A lead Democrat for the IT subcommittee had not been named when this issue went to press.
FITARA's sponsors are bullish on the prospects for improvement. "There's $20 billion to be had here," Connolly said. "Issa-Connolly can effectuate very substantial savings." More than just saving money, he added, it can focus government technologists on achieving the best outcomes.
Connolly said he hopes the law will "foster a change in attitude [about] how we approach the transformative power of technology. Too often technology is treated as just a commodity. We are hoping these reforms will be a catalyst to get government to address the underutilization of technology in the public sector."
Brubaker, however, is concerned that the concepts embedded in the legislation won't find their way into federal practice. "Many agencies did not embrace the concepts in Clinger-Cohen," he said, but instead took cover in over-prescriptive guidance from OMB. Often there was resistance from leadership at the secretary and deputy secretary level.
Can FITARA surmount similar obstacles? "My guess is that it will make some incremental improvements, but achieving Information Age outcomes in this construct is not going to happen," Brubaker said.
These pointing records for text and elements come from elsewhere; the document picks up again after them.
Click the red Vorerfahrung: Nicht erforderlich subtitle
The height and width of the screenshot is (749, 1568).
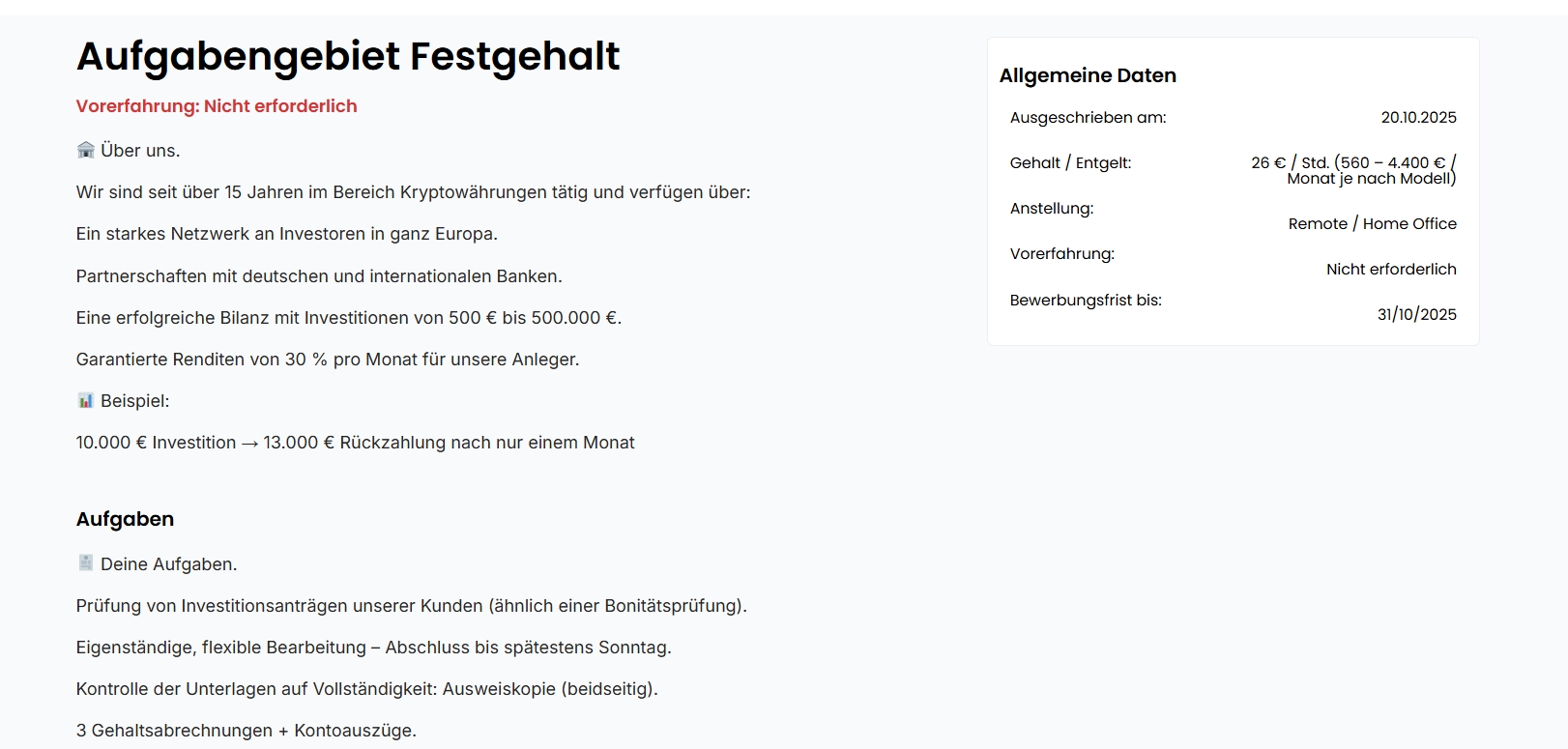click(217, 106)
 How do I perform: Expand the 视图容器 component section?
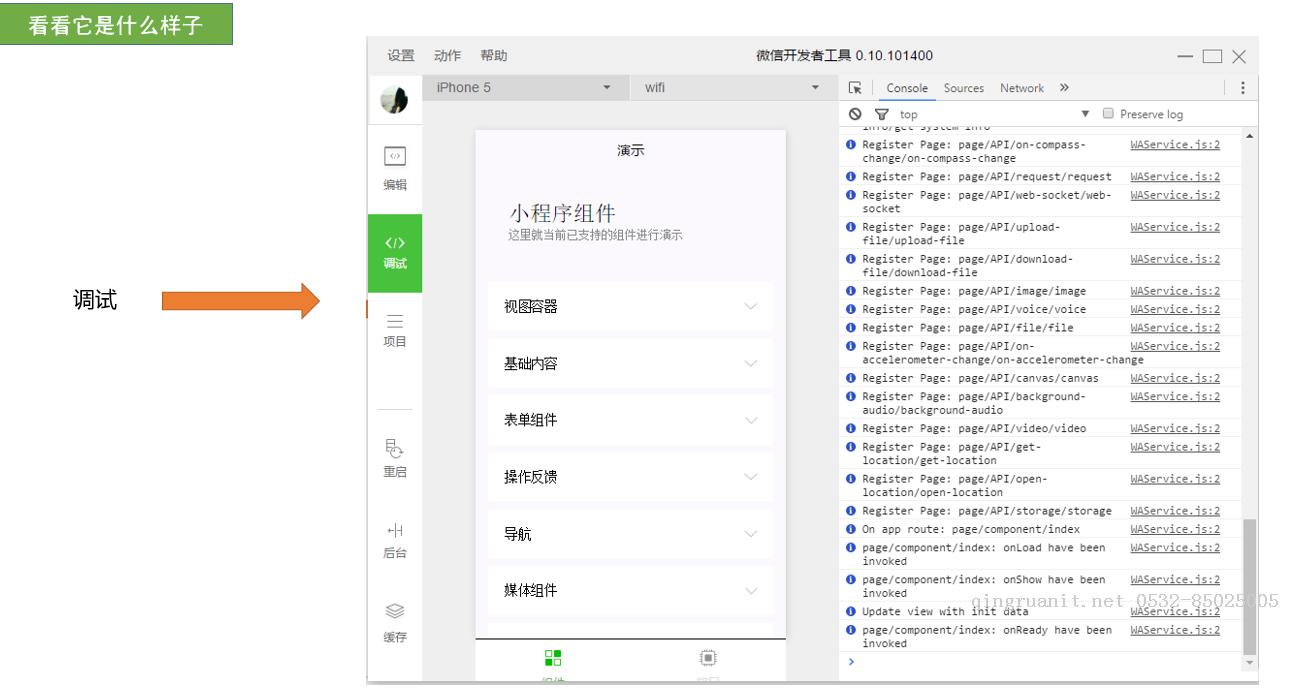pyautogui.click(x=630, y=307)
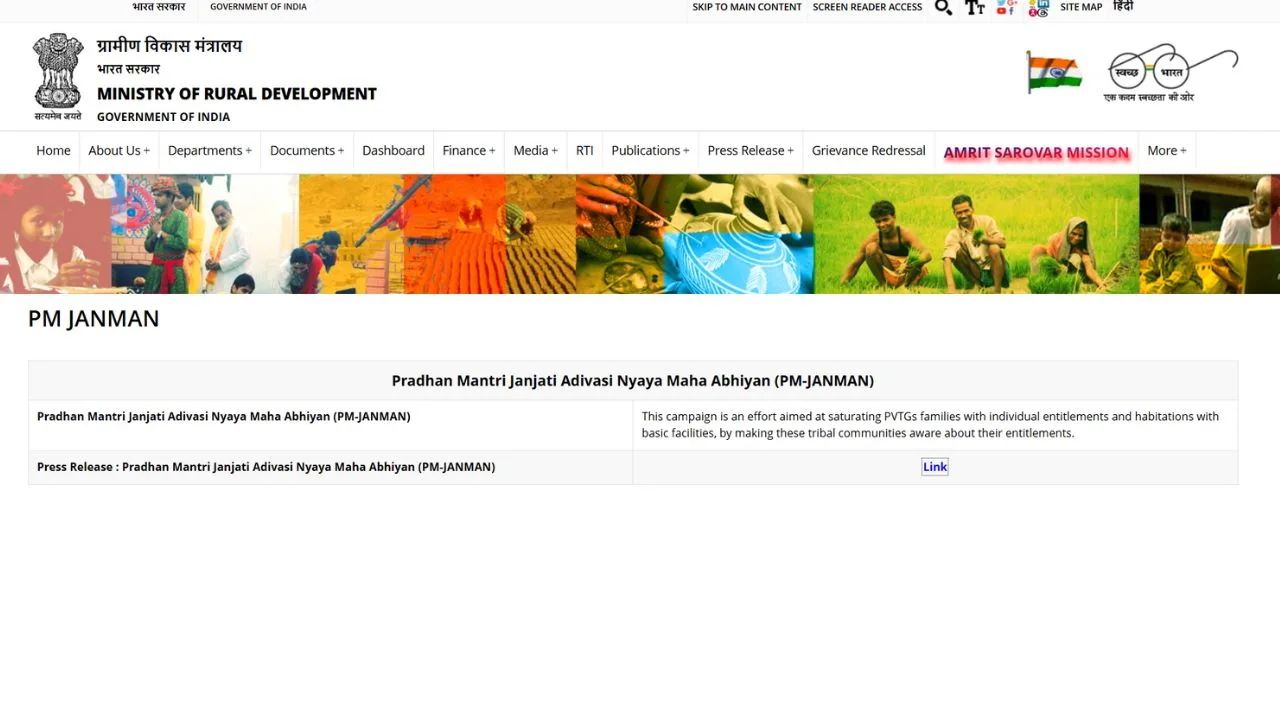Select RTI in the navigation bar
The image size is (1280, 720).
click(x=584, y=151)
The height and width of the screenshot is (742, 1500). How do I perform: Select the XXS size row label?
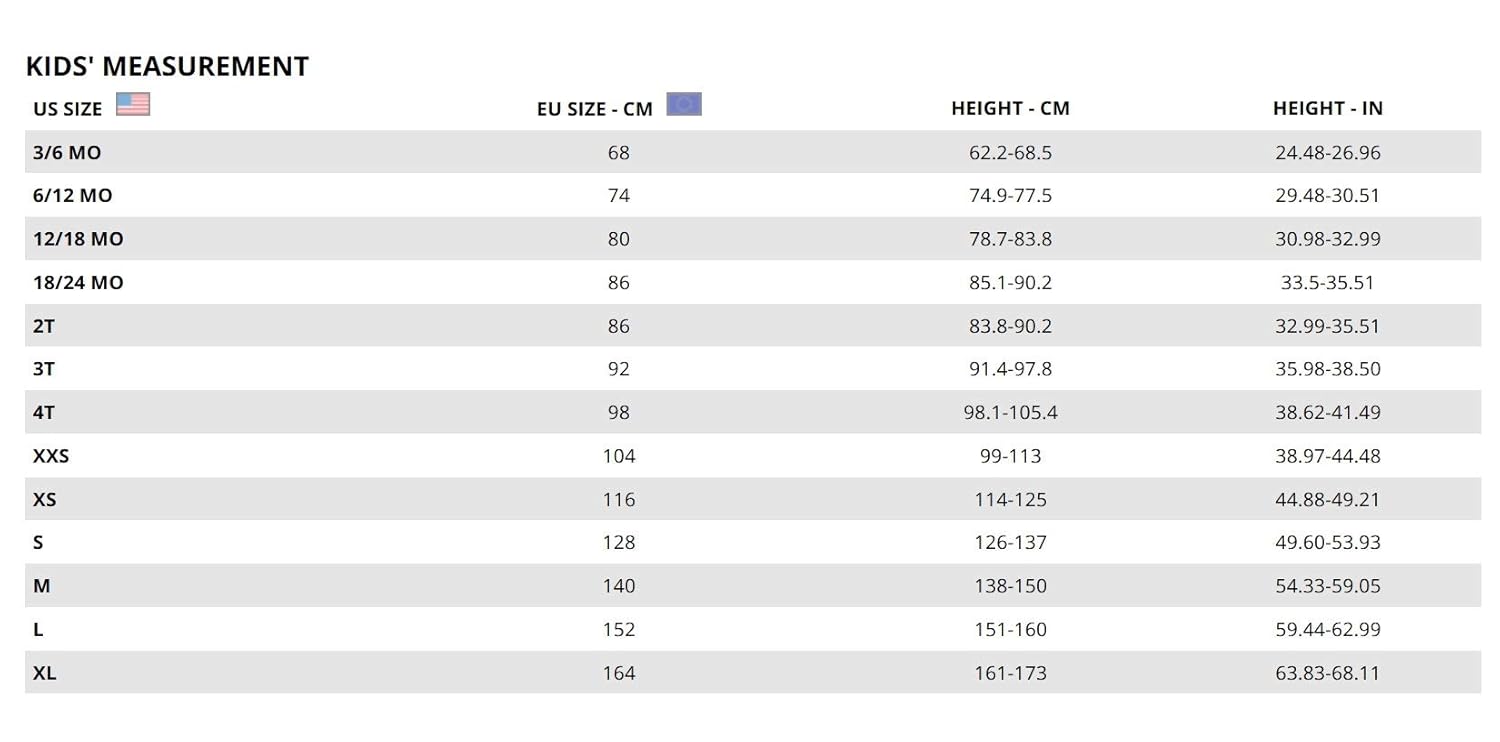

McClure, who is now chief strategist at the Veris Group, agreed that leadership buy-in is essential for the timely implementation of FITARA, especially "the support the CIO gets from the non-IT executives within the agency." Often, he added, "the CIO's success is dependent on productive working relationships with the [chief financial officer] and the leaders of the mission-delivery arms of the agency."
Furthermore, lawmakers hoping to use the statute to improve oversight face built-in obstacles. Congress is outstaffed and outspent by the federal bureaucracy it is charged with overseeing, and it faces the perennial problem of attracting and retaining talented subject-matter specialists at the derisory rates typically offered for legislative staff work.
Nevertheless, Issa and Connolly could prove to be the best advocates for the law's success. "The biggest stakeholders are still here," Connolly said. "Darrell's around. I'm around. And I am tenacious."
"This is one of those legacy things," Issa said, "and Gerry Connolly and I will keep our eyes on it and take special interest and work together to see that it's fully implemented."